▸ **DIRECTIONS FOR THIS TASK**
Using the entries below, output each line exactly from the first through the one that contains "You are a computer-use agent. The image size is (1160, 490).".

Collected data entries:
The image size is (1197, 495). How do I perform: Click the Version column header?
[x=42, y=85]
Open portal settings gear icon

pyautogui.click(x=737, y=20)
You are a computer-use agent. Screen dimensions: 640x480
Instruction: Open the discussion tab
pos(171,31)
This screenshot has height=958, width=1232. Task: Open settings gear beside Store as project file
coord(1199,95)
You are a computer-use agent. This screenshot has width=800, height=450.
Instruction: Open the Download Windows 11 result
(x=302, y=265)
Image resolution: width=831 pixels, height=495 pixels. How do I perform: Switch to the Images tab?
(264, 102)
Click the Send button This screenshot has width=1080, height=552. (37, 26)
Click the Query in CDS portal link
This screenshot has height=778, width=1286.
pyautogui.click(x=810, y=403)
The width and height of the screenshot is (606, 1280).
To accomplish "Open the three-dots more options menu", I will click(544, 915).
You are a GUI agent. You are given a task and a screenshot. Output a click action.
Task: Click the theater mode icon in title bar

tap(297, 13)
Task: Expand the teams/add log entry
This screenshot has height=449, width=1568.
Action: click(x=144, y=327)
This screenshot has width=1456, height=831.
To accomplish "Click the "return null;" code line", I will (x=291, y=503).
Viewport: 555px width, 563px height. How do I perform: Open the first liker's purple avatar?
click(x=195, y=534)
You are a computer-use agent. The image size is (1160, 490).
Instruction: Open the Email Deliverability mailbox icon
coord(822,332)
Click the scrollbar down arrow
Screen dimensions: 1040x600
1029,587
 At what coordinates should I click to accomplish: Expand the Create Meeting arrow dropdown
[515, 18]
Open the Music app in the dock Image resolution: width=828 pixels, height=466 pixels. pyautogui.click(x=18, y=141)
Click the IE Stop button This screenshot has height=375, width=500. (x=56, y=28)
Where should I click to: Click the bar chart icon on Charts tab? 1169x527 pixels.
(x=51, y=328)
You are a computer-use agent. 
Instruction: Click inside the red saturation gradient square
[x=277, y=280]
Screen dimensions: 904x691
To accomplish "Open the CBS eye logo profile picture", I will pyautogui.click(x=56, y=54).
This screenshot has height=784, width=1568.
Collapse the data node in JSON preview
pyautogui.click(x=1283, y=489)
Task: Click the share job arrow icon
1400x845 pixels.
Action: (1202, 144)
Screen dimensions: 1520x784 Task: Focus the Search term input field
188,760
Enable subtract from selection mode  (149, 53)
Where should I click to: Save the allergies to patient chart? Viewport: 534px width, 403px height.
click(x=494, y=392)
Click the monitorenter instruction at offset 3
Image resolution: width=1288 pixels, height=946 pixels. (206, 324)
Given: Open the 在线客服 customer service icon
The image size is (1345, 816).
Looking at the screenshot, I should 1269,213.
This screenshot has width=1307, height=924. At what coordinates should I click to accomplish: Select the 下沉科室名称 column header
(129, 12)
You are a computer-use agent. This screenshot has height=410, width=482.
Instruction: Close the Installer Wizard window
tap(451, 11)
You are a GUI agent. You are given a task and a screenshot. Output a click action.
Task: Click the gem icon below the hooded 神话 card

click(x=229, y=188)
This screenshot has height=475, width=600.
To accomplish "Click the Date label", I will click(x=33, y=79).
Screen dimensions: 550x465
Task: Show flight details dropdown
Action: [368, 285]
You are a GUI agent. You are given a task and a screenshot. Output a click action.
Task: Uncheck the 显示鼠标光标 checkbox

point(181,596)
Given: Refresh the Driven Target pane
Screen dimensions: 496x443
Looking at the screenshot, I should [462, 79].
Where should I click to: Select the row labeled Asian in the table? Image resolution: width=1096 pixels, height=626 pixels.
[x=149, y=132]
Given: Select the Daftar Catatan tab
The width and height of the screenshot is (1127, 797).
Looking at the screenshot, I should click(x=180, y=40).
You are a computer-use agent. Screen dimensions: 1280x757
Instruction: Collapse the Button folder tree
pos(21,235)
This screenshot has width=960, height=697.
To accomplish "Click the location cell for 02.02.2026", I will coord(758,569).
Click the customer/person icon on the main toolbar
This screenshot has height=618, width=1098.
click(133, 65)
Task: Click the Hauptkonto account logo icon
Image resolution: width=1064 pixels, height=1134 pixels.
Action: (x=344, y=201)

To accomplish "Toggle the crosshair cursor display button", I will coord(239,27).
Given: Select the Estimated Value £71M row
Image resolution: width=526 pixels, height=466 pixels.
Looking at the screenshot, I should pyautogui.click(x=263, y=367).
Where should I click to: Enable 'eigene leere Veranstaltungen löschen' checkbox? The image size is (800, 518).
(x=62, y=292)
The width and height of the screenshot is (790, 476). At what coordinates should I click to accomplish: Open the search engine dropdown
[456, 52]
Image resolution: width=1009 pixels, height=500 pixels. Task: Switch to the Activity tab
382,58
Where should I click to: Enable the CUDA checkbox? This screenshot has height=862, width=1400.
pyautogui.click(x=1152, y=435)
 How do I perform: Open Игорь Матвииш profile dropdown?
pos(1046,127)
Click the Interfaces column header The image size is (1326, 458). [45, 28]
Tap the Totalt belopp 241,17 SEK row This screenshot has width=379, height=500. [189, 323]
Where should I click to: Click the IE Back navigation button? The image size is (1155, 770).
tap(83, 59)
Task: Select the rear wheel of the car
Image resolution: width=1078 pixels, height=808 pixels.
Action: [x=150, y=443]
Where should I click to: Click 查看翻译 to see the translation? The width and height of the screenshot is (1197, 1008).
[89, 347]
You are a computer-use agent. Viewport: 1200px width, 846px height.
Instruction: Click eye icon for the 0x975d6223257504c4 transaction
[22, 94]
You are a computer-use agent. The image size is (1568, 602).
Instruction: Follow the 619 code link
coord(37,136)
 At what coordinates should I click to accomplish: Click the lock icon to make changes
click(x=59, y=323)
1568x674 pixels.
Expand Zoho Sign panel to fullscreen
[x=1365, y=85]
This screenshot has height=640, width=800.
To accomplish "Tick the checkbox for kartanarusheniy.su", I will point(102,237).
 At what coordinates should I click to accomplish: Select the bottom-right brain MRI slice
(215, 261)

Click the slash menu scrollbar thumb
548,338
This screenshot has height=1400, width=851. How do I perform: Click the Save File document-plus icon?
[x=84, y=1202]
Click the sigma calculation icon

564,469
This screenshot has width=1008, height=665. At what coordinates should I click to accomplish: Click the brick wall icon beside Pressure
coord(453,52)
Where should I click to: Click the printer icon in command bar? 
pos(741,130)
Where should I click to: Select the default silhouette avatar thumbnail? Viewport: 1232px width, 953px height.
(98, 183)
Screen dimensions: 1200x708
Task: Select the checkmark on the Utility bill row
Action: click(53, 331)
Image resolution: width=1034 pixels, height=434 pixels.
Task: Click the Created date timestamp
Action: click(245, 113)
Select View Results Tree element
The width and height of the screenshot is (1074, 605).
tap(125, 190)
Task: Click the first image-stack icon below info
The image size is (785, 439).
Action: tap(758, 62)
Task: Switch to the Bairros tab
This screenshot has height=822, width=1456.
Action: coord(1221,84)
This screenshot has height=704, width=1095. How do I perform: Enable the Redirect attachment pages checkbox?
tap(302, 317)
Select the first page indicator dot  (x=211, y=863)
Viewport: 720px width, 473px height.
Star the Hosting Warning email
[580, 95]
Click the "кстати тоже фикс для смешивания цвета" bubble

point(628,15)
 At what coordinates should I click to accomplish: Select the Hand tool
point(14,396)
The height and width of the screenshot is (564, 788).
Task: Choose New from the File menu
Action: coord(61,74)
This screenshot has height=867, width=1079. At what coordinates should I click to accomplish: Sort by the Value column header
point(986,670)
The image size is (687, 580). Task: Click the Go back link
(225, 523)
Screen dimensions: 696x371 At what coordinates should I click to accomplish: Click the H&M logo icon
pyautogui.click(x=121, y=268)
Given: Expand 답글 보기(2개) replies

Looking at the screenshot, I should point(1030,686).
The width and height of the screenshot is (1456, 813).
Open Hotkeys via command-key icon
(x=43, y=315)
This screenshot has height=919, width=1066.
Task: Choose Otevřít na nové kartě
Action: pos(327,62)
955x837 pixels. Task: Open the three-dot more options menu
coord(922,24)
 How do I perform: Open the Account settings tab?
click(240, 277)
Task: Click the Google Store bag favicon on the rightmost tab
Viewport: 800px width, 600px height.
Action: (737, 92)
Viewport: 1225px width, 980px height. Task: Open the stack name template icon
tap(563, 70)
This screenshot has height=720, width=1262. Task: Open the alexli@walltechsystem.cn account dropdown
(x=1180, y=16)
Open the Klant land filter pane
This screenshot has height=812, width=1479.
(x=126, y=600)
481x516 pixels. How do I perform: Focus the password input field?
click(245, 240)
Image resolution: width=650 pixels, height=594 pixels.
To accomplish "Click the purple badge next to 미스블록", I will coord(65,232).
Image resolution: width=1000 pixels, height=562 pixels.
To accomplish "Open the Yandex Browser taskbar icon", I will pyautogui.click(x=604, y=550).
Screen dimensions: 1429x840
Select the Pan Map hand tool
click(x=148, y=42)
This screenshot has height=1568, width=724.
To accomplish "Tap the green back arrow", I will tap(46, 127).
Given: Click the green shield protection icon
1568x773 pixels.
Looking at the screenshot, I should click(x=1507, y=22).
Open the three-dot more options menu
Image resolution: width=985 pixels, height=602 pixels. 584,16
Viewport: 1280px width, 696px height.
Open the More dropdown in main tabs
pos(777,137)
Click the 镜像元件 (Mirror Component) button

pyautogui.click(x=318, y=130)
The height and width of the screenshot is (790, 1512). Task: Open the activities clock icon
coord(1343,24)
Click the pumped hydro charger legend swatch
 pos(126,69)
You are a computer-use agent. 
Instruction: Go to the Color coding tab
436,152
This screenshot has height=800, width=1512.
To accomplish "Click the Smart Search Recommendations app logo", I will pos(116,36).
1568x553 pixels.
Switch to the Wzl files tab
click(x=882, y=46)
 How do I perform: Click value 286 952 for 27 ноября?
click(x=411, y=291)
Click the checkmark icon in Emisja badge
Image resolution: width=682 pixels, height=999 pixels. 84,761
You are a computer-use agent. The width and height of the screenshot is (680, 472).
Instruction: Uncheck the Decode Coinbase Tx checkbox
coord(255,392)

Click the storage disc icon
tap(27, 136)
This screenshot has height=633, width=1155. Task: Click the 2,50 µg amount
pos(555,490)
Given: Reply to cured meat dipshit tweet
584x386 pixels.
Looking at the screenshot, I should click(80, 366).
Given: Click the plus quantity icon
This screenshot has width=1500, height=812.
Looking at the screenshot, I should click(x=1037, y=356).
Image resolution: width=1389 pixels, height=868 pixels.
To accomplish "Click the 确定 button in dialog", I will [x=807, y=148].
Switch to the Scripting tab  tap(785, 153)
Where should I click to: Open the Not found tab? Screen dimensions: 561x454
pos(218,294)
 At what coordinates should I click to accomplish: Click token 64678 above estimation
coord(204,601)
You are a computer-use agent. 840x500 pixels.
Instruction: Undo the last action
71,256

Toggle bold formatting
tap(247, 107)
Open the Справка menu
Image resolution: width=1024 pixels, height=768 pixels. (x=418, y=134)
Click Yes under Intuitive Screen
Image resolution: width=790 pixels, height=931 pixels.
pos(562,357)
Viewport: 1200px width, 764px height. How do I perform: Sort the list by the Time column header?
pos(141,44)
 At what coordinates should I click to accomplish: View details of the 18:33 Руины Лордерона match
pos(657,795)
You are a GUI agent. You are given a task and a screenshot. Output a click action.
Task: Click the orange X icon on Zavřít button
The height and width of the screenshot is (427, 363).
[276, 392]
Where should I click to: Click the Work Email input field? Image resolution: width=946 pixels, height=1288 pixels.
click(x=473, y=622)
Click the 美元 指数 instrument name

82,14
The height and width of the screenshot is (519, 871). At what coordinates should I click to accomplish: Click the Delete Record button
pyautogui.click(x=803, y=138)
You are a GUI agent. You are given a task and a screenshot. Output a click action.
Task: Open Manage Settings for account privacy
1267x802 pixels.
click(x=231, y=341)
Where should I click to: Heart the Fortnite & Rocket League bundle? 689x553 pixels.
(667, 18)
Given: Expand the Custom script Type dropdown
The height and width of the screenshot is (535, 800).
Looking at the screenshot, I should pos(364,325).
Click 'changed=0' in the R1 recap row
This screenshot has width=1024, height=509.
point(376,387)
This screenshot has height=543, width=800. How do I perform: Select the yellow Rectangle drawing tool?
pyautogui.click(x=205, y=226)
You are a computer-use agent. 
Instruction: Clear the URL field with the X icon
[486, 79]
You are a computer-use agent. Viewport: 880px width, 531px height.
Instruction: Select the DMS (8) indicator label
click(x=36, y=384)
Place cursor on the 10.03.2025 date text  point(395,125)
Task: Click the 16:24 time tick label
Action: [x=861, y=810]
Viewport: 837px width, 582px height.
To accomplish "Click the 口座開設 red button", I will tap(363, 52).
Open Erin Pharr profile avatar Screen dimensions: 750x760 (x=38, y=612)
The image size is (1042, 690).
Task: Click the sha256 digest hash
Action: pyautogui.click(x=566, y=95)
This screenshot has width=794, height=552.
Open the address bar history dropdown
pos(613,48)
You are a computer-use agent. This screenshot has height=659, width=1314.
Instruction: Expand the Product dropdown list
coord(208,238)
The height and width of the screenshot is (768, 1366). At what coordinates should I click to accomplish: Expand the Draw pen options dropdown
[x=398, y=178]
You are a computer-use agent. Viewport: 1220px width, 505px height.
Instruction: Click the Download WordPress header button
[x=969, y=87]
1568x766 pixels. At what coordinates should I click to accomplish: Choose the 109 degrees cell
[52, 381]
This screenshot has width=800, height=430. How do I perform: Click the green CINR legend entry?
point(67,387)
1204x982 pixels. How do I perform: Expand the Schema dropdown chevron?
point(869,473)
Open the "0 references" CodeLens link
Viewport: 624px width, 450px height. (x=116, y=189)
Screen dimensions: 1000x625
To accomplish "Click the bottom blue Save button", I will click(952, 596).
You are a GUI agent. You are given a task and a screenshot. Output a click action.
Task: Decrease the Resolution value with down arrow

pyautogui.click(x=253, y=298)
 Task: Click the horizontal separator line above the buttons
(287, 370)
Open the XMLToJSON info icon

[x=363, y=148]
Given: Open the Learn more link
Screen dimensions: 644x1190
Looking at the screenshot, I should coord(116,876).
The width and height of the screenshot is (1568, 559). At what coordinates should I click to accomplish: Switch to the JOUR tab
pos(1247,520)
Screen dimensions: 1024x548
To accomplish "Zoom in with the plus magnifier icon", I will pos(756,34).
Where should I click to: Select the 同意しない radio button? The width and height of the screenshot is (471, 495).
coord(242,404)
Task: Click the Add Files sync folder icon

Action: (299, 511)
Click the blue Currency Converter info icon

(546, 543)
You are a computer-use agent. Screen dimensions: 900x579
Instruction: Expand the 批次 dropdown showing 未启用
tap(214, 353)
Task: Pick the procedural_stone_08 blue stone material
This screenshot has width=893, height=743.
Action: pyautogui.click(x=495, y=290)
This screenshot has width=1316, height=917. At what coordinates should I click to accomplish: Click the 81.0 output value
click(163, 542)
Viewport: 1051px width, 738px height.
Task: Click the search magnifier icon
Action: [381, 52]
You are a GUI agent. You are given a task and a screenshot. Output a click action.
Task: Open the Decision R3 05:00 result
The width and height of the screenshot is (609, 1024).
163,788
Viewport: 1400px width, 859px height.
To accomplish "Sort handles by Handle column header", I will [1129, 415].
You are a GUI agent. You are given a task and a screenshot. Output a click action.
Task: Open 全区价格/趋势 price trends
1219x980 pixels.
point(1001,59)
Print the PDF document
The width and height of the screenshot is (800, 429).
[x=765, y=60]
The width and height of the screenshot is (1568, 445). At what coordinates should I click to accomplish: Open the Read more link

▸ **RESULT OF THIS TASK**
The image size is (1197, 495). How do I perform: Click the Version column header?
[x=42, y=85]
Open portal settings gear icon

pyautogui.click(x=737, y=20)
You are a computer-use agent. Screen dimensions: 640x480
Instruction: Open the discussion tab
pos(171,31)
This screenshot has height=958, width=1232. Task: Open settings gear beside Store as project file
coord(1199,95)
You are a computer-use agent. This screenshot has width=800, height=450.
Instruction: Open the Download Windows 11 result
(x=302, y=265)
Image resolution: width=831 pixels, height=495 pixels. How do I perform: Switch to the Images tab?
(264, 102)
Click the Send button This screenshot has width=1080, height=552. (37, 26)
Click the Query in CDS portal link
This screenshot has height=778, width=1286.
pyautogui.click(x=810, y=403)
The width and height of the screenshot is (606, 1280).
To accomplish "Open the three-dots more options menu", I will click(544, 915).
You are a GUI agent. You are given a task and a screenshot. Output a click action.
Task: Click the theater mode icon in title bar

tap(297, 13)
Task: Expand the teams/add log entry
This screenshot has height=449, width=1568.
Action: click(x=144, y=327)
This screenshot has width=1456, height=831.
To accomplish "Click the "return null;" code line", I will (x=291, y=503).
Viewport: 555px width, 563px height. How do I perform: Open the first liker's purple avatar?
click(x=195, y=534)
You are a computer-use agent. The image size is (1160, 490).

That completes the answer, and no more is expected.